Work required ▸ After finding the line with "Image resolution: width=1024 pixels, height=616" in the entries below, retype exactly each line from there through the line with "Image resolution: width=800", including that final line.

Supplied records ▸
------------------------------

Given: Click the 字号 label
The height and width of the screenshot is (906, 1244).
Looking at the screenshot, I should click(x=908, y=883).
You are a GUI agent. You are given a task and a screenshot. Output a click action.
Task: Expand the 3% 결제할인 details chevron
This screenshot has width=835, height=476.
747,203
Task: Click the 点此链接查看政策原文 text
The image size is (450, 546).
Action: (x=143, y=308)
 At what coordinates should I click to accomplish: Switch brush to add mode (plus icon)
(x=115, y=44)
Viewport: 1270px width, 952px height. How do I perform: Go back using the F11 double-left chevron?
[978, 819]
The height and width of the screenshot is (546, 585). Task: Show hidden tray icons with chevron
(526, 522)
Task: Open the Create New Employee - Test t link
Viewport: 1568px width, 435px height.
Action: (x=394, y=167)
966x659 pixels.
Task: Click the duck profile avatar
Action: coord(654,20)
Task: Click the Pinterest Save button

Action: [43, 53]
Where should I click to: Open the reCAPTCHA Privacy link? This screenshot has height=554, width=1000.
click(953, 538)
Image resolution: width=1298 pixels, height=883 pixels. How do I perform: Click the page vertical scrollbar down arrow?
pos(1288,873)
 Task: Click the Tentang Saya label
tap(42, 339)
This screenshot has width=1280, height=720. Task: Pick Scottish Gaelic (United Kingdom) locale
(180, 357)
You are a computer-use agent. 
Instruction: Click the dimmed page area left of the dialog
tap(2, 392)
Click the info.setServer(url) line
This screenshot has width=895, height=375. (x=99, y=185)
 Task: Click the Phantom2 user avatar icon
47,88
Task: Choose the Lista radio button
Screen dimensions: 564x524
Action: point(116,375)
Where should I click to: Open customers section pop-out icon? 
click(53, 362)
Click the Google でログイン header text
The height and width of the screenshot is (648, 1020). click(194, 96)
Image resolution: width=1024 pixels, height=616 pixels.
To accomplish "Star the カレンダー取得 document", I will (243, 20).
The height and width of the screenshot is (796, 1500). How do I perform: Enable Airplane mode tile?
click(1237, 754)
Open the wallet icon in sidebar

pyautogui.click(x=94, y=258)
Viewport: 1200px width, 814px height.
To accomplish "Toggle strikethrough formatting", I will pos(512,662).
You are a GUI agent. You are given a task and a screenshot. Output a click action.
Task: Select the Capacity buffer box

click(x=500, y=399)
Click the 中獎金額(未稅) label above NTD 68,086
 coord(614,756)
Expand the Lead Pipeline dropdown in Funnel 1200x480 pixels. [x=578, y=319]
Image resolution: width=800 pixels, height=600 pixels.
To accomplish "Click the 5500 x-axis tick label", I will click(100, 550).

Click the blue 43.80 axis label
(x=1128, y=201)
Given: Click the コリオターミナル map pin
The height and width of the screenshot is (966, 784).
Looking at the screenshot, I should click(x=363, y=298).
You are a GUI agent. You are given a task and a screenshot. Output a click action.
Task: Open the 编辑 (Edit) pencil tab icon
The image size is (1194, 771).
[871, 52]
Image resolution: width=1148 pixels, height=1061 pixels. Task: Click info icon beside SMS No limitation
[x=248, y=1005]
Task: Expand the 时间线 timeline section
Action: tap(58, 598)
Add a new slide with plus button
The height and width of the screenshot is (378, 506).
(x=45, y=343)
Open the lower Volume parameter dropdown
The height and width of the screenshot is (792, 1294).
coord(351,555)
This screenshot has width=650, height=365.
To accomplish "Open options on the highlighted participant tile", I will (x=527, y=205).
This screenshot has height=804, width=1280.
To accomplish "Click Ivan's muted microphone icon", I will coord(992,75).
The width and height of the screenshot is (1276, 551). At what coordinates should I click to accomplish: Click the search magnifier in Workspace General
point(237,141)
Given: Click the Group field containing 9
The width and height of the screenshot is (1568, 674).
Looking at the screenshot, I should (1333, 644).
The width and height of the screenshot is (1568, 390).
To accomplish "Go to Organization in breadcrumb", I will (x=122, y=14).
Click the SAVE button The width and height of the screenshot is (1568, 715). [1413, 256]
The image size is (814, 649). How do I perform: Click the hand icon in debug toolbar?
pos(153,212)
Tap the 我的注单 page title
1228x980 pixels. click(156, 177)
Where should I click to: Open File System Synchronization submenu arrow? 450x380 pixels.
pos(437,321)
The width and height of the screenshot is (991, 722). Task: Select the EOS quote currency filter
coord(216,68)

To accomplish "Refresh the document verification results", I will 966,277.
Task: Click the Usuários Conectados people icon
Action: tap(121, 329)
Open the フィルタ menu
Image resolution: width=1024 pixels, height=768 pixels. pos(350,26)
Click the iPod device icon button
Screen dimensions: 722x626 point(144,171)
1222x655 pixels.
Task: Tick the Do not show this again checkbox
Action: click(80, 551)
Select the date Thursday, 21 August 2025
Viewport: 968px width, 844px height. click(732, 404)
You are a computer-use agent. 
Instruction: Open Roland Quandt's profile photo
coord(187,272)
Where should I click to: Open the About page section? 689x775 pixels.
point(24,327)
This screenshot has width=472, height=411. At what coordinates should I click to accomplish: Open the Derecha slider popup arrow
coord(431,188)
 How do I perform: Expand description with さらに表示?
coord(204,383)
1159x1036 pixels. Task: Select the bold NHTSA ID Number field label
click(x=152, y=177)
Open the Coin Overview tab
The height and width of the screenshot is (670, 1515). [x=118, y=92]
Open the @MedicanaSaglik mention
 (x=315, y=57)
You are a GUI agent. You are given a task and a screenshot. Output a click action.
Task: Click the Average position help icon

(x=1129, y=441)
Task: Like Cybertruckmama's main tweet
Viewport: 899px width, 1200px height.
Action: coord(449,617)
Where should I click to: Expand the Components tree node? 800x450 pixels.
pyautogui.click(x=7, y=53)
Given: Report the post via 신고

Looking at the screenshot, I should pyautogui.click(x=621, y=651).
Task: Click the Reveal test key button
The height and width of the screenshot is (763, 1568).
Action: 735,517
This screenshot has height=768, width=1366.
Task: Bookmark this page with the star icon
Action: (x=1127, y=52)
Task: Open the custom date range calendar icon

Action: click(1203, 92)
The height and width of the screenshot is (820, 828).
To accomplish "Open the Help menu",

------------------------------

Solution to this exercise ▸
Image resolution: width=1024 pixels, height=616 pixels.
To accomplish "Star the カレンダー取得 document", I will (243, 20).
The height and width of the screenshot is (796, 1500). How do I perform: Enable Airplane mode tile?
click(1237, 754)
Open the wallet icon in sidebar

pyautogui.click(x=94, y=258)
Viewport: 1200px width, 814px height.
To accomplish "Toggle strikethrough formatting", I will pos(512,662).
You are a GUI agent. You are given a task and a screenshot. Output a click action.
Task: Select the Capacity buffer box

click(x=500, y=399)
Click the 中獎金額(未稅) label above NTD 68,086
 coord(614,756)
Expand the Lead Pipeline dropdown in Funnel 1200x480 pixels. [x=578, y=319]
Image resolution: width=800 pixels, height=600 pixels.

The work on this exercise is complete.